Por la carretera camina un hombre de apariencia piaroa, pero su barba y su estatura le delata. Alguien se acerca y susurra: “Ese es una mezcla de colombiano. A los huo̧ttö̧ja̧ puros no les sale barba, tampoco tienen el pelo rizado”.

Alfonso Pérez está sentado en la acera, en la esquina de la calle que da a su casa. Tiene la mirada fija en algún punto del horizonte. Está tan quieto que pareciera que no respira, ni pestañea, ni traga saliva.
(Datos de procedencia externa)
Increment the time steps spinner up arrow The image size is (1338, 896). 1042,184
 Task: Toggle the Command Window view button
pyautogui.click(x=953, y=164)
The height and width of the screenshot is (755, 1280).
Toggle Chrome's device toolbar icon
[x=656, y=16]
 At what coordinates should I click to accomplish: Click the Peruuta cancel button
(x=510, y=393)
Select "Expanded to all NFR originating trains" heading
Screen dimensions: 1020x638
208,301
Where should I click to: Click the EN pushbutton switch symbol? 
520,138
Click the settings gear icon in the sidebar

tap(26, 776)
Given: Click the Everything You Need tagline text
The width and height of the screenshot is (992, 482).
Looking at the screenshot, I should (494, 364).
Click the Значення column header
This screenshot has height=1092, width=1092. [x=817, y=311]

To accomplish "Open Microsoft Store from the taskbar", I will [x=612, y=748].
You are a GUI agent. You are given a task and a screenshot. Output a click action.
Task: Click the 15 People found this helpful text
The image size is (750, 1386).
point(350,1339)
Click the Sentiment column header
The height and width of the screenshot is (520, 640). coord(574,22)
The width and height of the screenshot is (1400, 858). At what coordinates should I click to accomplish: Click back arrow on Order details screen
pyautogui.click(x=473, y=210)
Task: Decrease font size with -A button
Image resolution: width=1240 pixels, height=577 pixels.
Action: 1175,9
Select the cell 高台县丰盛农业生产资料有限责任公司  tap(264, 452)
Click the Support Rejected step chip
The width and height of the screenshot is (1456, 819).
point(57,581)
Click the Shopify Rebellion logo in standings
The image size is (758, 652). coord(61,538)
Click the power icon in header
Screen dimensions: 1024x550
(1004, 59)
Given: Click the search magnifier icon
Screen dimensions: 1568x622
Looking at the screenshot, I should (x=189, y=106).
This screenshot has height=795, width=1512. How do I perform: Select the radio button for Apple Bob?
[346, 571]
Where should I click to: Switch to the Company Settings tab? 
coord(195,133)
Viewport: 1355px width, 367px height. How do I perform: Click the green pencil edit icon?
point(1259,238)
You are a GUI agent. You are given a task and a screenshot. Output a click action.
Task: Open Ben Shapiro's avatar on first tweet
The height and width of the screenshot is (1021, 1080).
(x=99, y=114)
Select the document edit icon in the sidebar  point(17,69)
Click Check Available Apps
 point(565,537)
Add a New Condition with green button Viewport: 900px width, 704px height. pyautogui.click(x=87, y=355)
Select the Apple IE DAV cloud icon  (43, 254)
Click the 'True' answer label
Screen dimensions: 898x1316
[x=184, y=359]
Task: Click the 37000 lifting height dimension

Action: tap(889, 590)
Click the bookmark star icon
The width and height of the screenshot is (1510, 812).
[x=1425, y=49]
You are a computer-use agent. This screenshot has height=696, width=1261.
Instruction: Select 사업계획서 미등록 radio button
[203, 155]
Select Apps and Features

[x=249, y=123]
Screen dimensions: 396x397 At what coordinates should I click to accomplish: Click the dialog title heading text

Más bien, da la impresión de que está meditando, pensando, dándole vueltas a algo en su cabeza; le brillan los ojos, sonríe con gestos milimétricos y habla en su lengua para otro piaroa que está cerca de él –también sentado, también callado–. El hombre sonríe, le responde en su lengua, y los demás permanecemos ignorantes de sus breves palabras.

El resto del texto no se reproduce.